Born in a shtetl (“Jewish village”) in East Europe, Moshe Weinstein fell in love with the sound of the violin. It happened when a Klezmer troupe arrived in the shtetl to play at a rich man’s wedding. While all the other children gathered under the table to hide and steal sweets, Moshe was hypnotized by the sound of music. Inspired by the Klezmers, Moshe got a simple violin and taught himself how to play. He later studied at the music academy in Vilna, where he met Golda, a pianist. Both immigrated to Palestine in 1938.
Before leaving Europe, Moshe went to Warsaw to study with Yaakov Zimmerman to learn how to repair string instruments. Since most Jews play violins, thought Moshe, they would need a violin maker in the new land.

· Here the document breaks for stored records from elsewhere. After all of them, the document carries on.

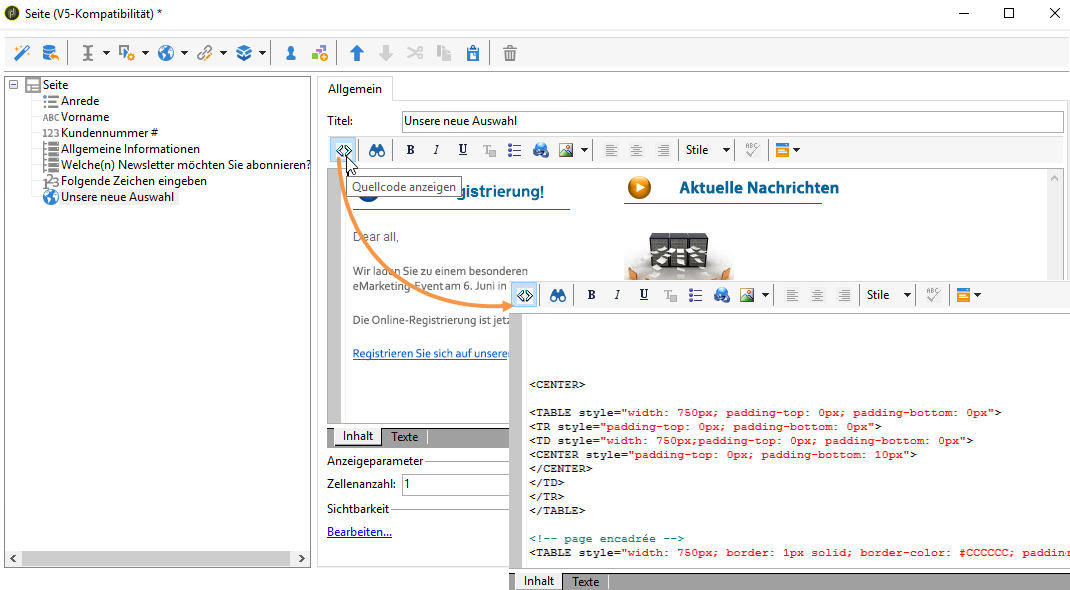Click the magic wand wizard icon
This screenshot has height=590, width=1070.
pos(21,53)
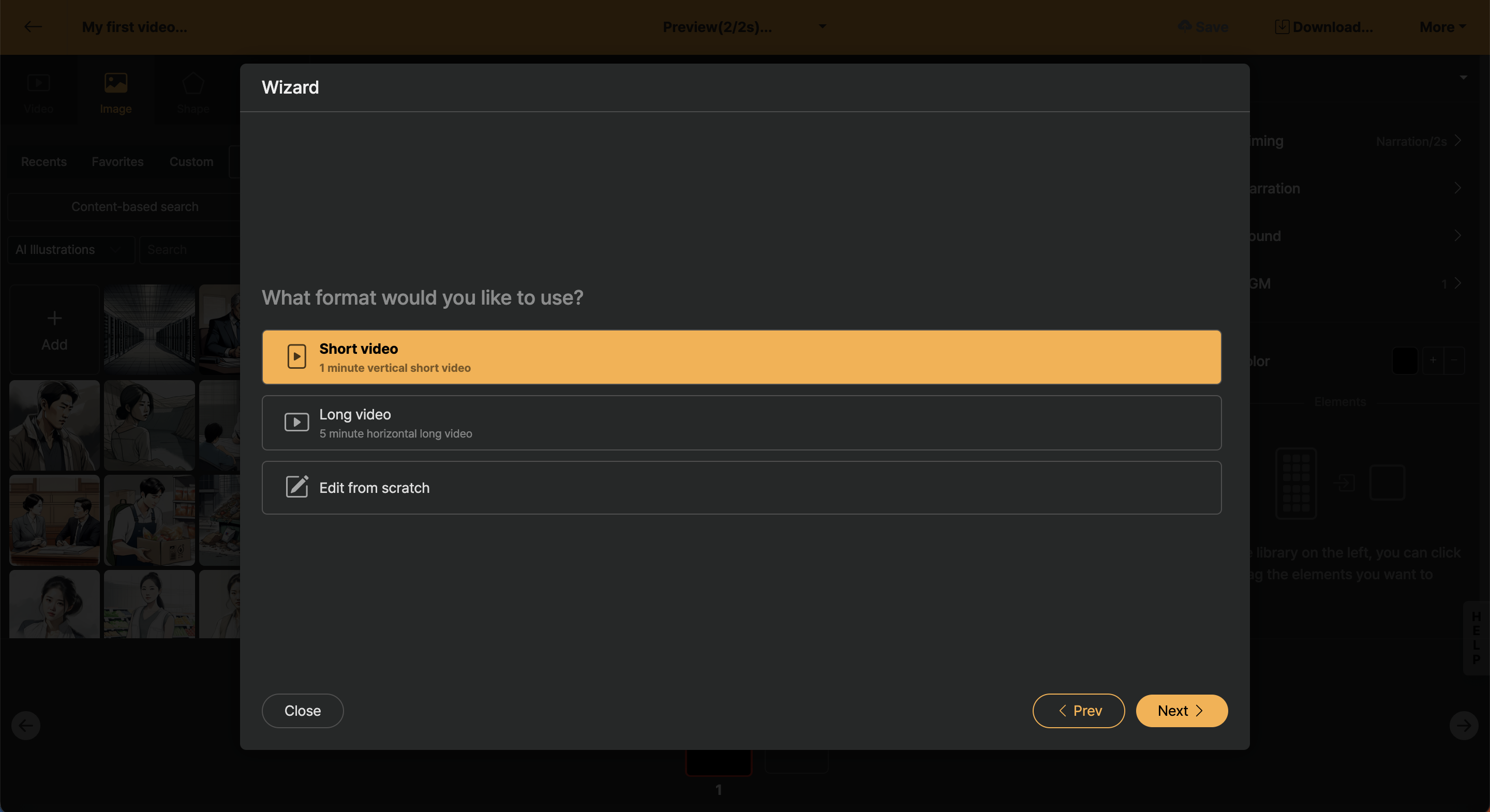The width and height of the screenshot is (1490, 812).
Task: Choose the Edit from scratch option
Action: (x=741, y=488)
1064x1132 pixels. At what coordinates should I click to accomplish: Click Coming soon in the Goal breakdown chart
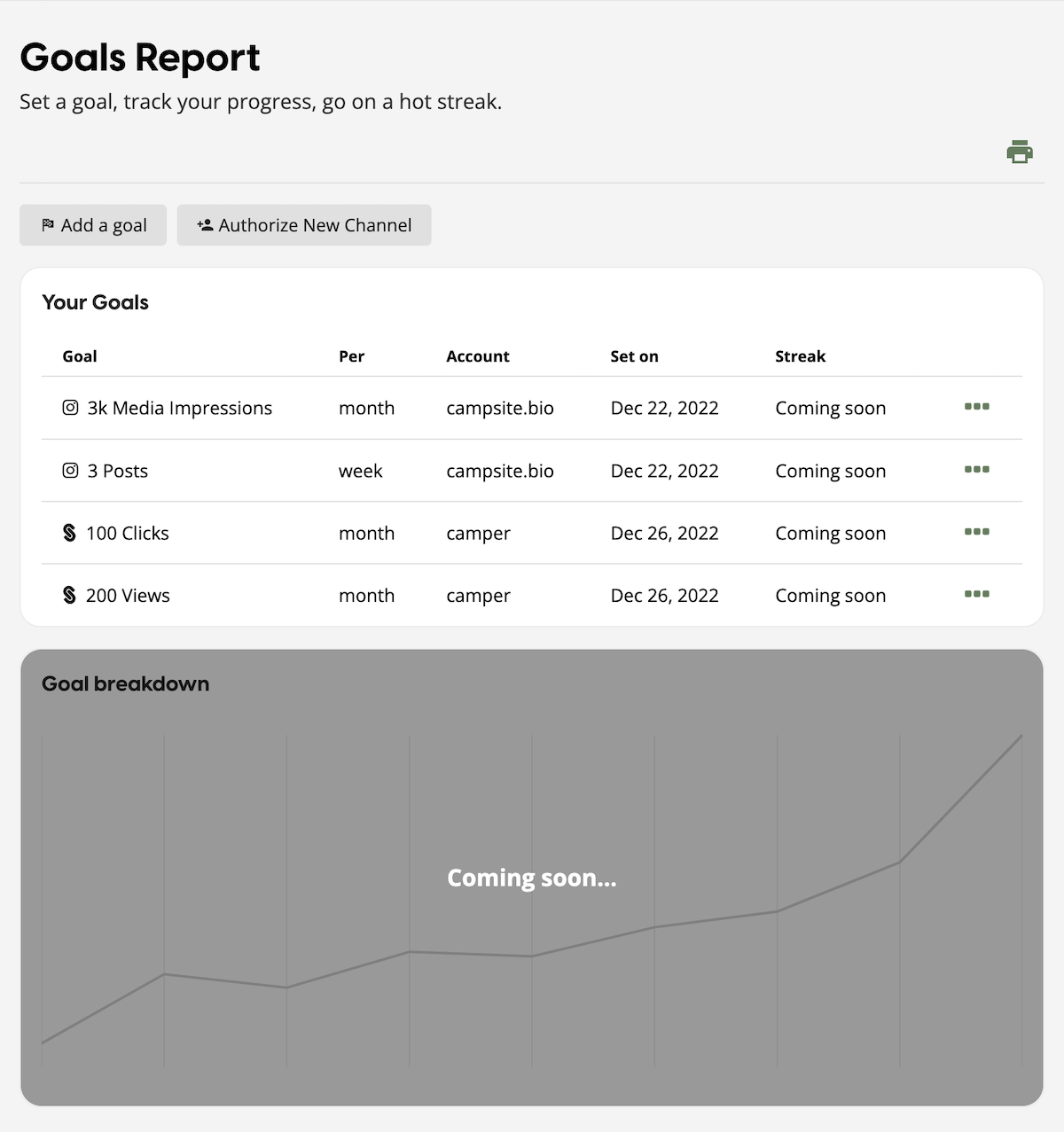tap(532, 878)
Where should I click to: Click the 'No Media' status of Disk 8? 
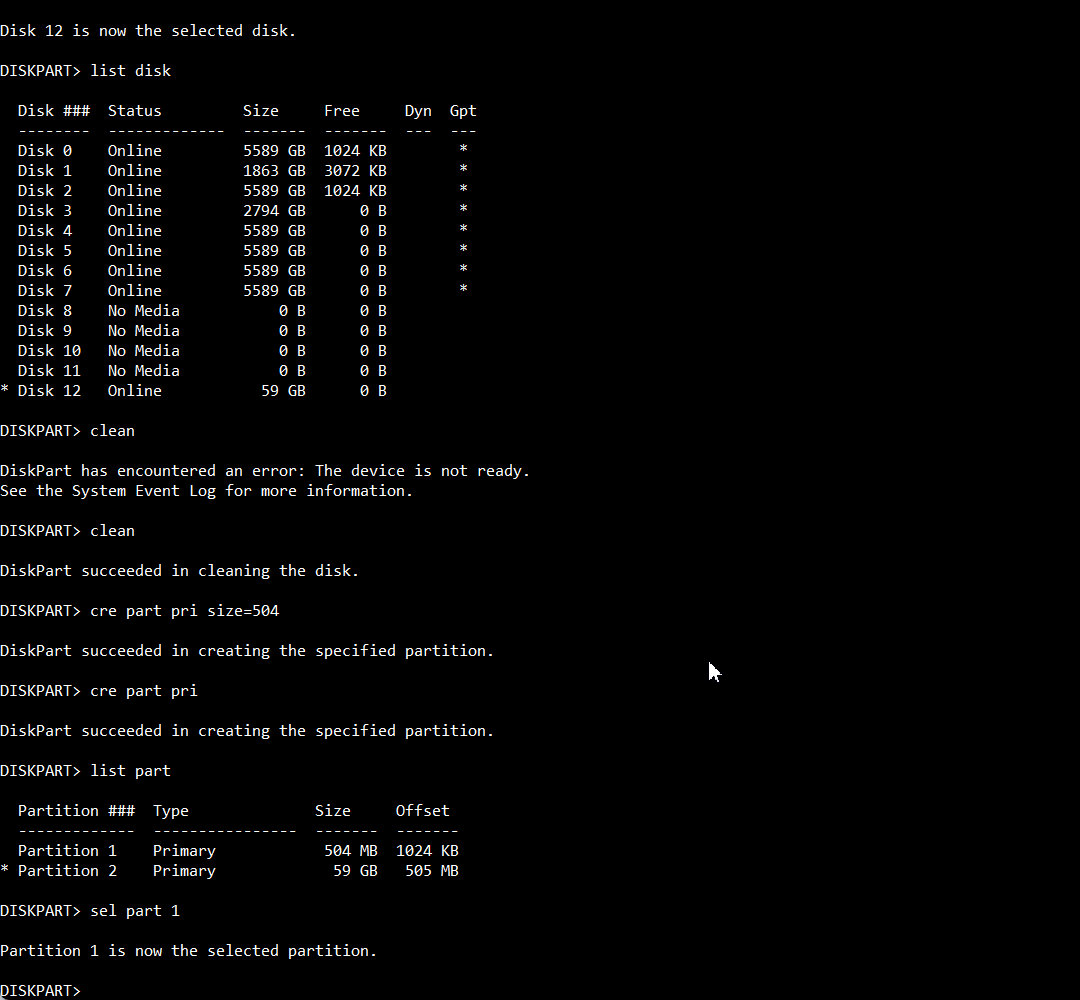click(x=143, y=311)
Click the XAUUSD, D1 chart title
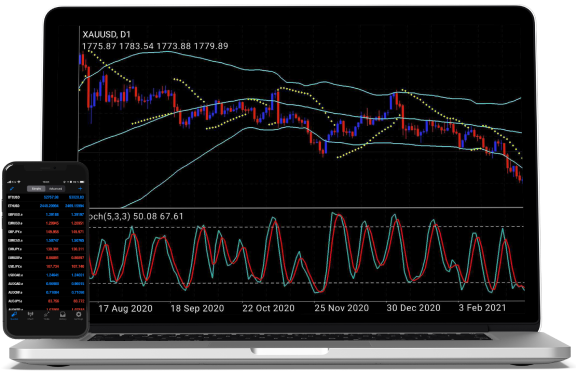 click(x=106, y=35)
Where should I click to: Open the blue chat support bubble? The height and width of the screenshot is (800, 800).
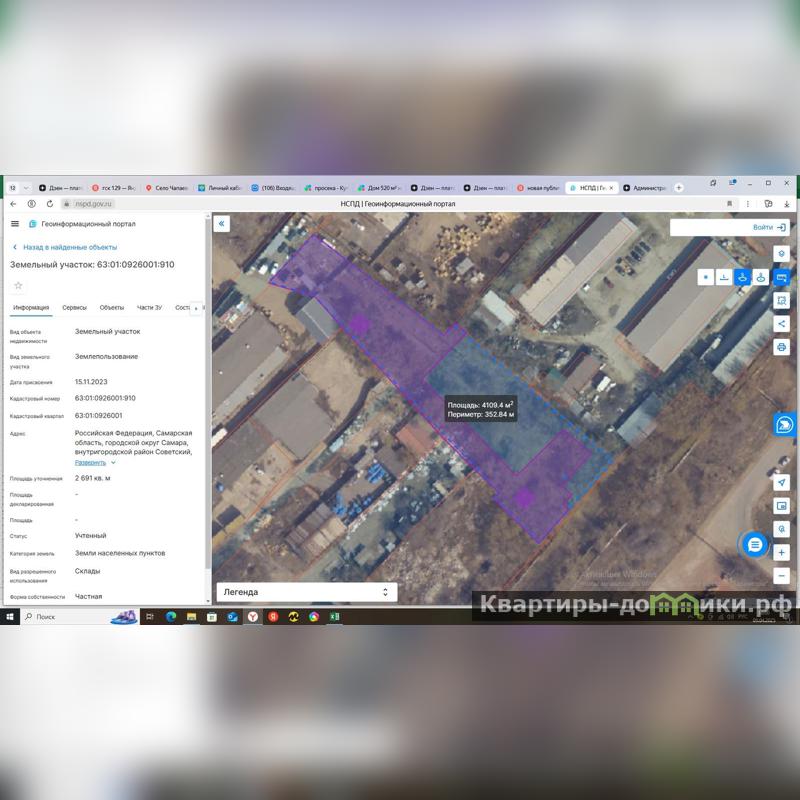[754, 544]
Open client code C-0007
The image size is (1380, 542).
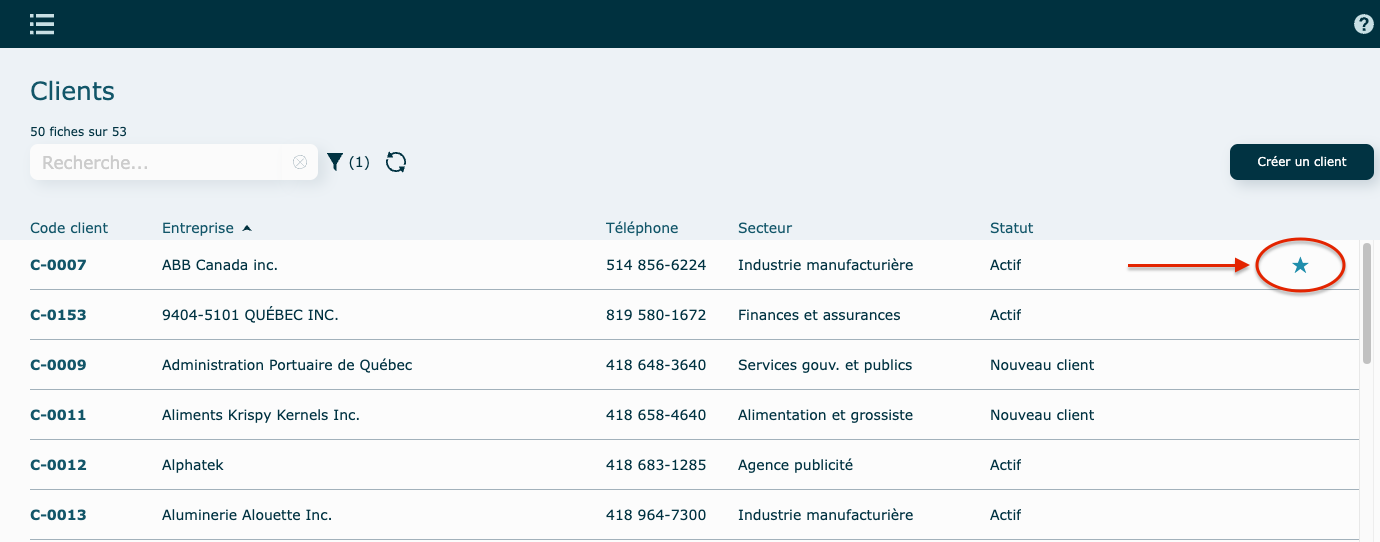(x=58, y=265)
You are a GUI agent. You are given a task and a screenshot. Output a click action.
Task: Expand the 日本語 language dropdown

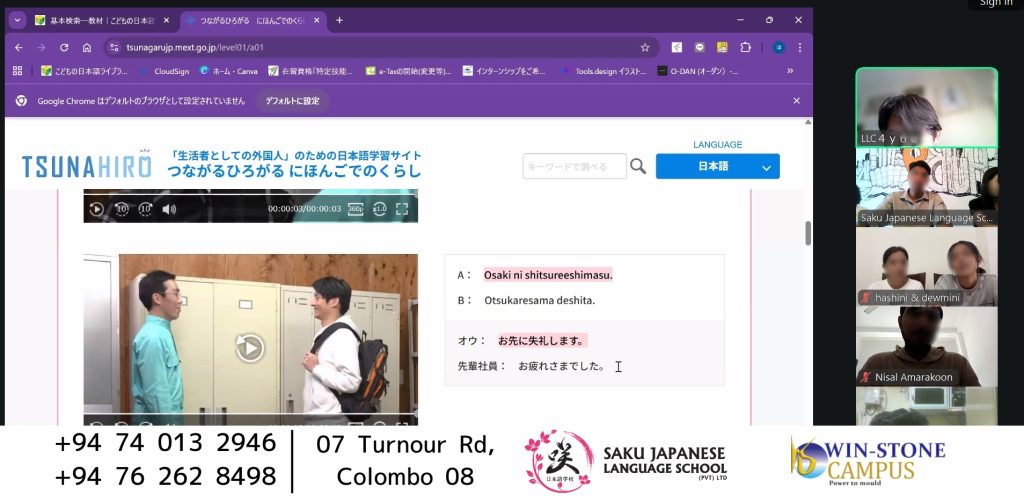pyautogui.click(x=717, y=167)
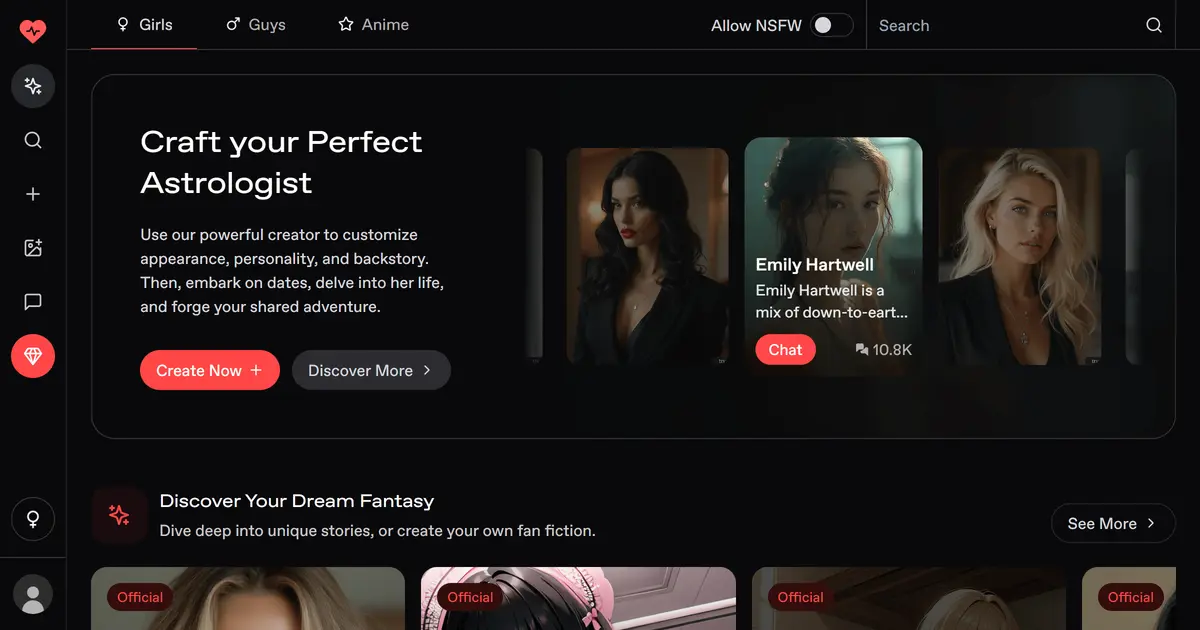
Task: Switch to the Anime tab
Action: click(x=373, y=24)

After arriving in Palestine, he first worked in an orchard picking oranges and a year later opened a violin shop in Tel Aviv.
Loyal to the tradition of helping out young prodigies taking their first steps in music, he supported many talented Israeli children. Among them were Shlomo Mintz, Pinchas Zukerman and Itzhak Perlman.
Above: The Zimmerman Krongold Violin.
Above: The Morpurgo Violin.
Above: The Zimermann Five Stars of David Violin.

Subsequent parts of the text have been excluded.